◆ **Things to do**
a – Answer these questions using the court opinion on highway negligence below:
(i) By what standard of proof must a negligence plaintiff prove their case?
(ii) Which case is cited for the point that ODOT is not an insurer of the highway system?
(iii) What are the two types of notice the opinion names?
b – List every case the court opinion on highway negligence below cites, with its year.
c – Write the next part of the court opinion on highway negligence below, picking up after its final sentence.

— start of Excerpt —

Plaintiffs’ action for relief is based on negligence. In a claim predicated on negligence, plaintiff must prove by a preponderance of the evidence that defendant owed a duty to plaintiff and breached that duty and that the breach was a proximate cause of plaintiffs injury. Strother v. Hutchinson (1981), 67 Ohio St.2d 282, 21 O.O.3d 177, 423 N.E.2d 467. Plaintiff alleges that defendant negligently maintained the highway surface or, in the alternative, that defendant negligently repaired the blowup on July 8,1993.

With respect to plaintiffs claim for negligent maintenance of the highway, ODOT has the duty to maintain the system of highways free from unreasonable risk of harm by exercising ordinary reasonable care. White v. Ohio Dept. of Transp. (1990), 56 Ohio St.3d 39, 564 N.E.2d 462. Furthermore, ODOT is not an insurer of the highway system. Rhodus v. Ohio Dept. of Transp. (1990), 67 Ohio App.3d 723, 588 N.E.2d 864. The actions of the party whose conduct is in question must be adjudged by the court from the standpoint of whether that party reasonably guarded against those things that it might have had cause to anticipate.

[52]*52Therefore, ODOT must first have notice of the existence of an unreasonable risk of harm in order to establish a breach of duty. McClellan v. Ohio Dept. of Transp. (1986), 34 Ohio App.3d 247, 517 N.E.2d 1388. The legal concept of notice is of two distinguishable types: actual and constructive.

“The distinction between actual and constructive notice is in the manner in which notice is obtained or assumed to have been obtained rather than in the amount of information obtained. Wherever from competent evidence the trier of the facts is entitled to hold as a conclusion of fact and not as a presumption of law that information was personally communicated to or received by a party, the notice is actual. Constructive notice is that which the law regards as sufficient to give notice and is regarded as a substitute for actual notice.” In re Estate of Fahle (1950), 90 Ohio App. 195, 47 O.O. 231, 105 N.E.2d 429.

— end of Excerpt —
— start of Supplied material —

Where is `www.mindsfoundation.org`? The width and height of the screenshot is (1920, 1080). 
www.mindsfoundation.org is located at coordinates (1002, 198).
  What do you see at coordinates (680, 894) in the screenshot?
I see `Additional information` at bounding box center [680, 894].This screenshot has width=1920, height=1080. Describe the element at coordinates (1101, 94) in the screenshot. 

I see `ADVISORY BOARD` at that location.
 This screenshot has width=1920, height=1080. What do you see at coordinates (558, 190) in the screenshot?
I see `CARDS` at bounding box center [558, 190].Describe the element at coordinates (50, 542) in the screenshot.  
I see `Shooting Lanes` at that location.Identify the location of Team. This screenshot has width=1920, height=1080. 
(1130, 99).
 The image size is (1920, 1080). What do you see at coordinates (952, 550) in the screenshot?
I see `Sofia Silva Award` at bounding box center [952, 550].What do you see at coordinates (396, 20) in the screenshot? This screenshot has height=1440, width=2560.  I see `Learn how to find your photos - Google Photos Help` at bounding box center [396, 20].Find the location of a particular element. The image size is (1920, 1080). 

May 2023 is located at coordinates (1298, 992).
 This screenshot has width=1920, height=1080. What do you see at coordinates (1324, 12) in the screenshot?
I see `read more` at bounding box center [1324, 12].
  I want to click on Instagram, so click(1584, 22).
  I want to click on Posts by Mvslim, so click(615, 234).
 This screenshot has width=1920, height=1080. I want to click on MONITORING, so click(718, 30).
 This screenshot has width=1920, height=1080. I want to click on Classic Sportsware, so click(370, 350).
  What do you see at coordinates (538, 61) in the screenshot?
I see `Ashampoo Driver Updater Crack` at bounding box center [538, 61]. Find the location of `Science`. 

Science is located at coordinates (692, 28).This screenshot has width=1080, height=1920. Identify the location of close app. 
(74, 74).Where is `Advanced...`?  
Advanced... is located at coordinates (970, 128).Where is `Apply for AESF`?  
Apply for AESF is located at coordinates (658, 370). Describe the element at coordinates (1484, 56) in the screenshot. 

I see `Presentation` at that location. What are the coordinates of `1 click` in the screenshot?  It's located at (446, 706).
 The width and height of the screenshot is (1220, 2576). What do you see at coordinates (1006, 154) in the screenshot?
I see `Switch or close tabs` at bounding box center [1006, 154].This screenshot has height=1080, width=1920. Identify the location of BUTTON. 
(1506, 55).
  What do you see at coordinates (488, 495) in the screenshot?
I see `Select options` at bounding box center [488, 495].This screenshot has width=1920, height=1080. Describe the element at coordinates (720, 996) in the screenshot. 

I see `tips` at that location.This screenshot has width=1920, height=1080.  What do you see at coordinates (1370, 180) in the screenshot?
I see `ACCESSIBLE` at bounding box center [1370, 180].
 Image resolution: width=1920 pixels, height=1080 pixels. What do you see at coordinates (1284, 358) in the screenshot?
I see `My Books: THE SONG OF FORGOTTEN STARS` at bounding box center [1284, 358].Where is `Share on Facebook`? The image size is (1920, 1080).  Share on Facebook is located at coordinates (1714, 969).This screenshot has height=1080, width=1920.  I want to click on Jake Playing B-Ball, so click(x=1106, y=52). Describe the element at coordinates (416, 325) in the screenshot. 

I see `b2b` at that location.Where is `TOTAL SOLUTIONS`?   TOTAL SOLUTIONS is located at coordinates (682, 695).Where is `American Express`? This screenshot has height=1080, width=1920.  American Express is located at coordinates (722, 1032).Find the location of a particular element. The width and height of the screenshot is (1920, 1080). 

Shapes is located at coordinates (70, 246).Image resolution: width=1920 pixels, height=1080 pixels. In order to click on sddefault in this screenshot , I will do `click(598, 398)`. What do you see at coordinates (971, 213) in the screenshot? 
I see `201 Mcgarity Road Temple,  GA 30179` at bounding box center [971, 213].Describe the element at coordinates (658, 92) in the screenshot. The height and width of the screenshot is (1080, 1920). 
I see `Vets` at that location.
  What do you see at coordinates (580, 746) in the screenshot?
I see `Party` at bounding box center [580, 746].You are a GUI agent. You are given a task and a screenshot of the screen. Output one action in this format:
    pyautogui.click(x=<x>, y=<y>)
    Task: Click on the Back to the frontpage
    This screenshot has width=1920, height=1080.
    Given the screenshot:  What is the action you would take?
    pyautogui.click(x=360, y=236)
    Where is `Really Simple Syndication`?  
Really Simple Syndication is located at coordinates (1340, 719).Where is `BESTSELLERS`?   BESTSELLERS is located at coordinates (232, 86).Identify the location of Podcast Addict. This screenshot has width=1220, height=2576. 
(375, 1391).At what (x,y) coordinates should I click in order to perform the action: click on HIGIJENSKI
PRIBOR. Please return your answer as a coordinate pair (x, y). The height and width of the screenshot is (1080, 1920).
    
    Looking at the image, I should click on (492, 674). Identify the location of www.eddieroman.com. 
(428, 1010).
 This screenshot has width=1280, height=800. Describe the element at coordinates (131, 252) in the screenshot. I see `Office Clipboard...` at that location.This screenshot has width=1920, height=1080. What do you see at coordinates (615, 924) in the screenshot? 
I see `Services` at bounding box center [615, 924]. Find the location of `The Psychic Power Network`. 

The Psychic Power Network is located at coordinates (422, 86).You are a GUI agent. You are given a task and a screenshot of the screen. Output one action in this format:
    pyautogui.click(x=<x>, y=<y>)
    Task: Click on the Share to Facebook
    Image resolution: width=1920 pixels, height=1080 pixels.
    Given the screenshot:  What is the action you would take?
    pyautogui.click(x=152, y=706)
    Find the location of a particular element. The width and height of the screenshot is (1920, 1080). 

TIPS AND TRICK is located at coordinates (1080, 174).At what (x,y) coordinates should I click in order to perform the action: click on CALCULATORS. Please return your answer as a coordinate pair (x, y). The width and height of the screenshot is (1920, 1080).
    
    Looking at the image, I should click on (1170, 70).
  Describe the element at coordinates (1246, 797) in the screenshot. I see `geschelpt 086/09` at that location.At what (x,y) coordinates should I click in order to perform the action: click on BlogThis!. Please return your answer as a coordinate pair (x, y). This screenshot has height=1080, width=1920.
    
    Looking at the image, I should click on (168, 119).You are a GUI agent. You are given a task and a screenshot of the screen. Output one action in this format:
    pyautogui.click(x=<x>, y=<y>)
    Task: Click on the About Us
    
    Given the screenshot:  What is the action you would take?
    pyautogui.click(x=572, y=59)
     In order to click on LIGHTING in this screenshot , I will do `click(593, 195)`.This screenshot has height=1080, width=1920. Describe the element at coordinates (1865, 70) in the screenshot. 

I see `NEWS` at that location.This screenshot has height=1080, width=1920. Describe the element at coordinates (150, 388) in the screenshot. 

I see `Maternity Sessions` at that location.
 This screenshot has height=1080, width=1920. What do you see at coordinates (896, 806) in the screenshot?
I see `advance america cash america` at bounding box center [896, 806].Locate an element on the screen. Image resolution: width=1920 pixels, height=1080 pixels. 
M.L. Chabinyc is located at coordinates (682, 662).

— end of Supplied material —

◆ **Set of answers**
a –
(i) By a preponderance of the evidence.
(ii) Rhodus v. Ohio Dept. of Transp. (1990).
(iii) Actual and constructive.

b –
Strother v. Hutchinson (1981)
White v. Ohio Dept. of Transp. (1990)
Rhodus v. Ohio Dept. of Transp. (1990)
McClellan v. Ohio Dept. of Transp. (1986)
In re Estate of Fahle (1950)

c –
It is not contested that the blowup encountered by plaintiff on July 10, 1993, was of different character than that repaired by ODOT on July 8,1993. At the time of plaintiffs accident, the bump was between four and six inches in height. After repair on July 8, 1993, the bump was between one and two inches in height. The court finds that defendant had no actual notice of the July 10, 1993 blowup.

Moreover, the repair of the July 8, 1993, blowup is not dispositive of the issue of constructive notice. The causes of blowups are not wholly understood by highway engineers. The fact that a particular portion of highway experienced a blowup does not make it more or less susceptible to future blowups. Specifically, it cannot be predicted where or when a blowup will occur or what its magnitude will be. Knickel v. Ohio Dept. of Transp. (1976), 49 Ohio App.2d 335, 3 O.O.3d 413, 361 N.E.2d 486. The court finds that defendant did not have constructive notice of the blowup.

Different from either actual notice or constructive notice is the concept of general notice elucidated by the court in the Knickel case. In Knickel, the plaintiff was injured in an automobile accident caused by a blowup in the highway pavement. The state was held liable on a theory of negligence because ODOT was charged with general notice of blowups. The court agreed with the trial court that ODOT had “an awareness that a hazardous condition [a blowup] was likely to occur, but where, when and to what extent was impossible of precise ascertainment.” Id. at 338, 3 O.O.3d at 415, 361 N.E.2d at 488.

In Knickel, the court embraced this concept of general notice on the basis of a general foreseeability that blowups occur on the highways.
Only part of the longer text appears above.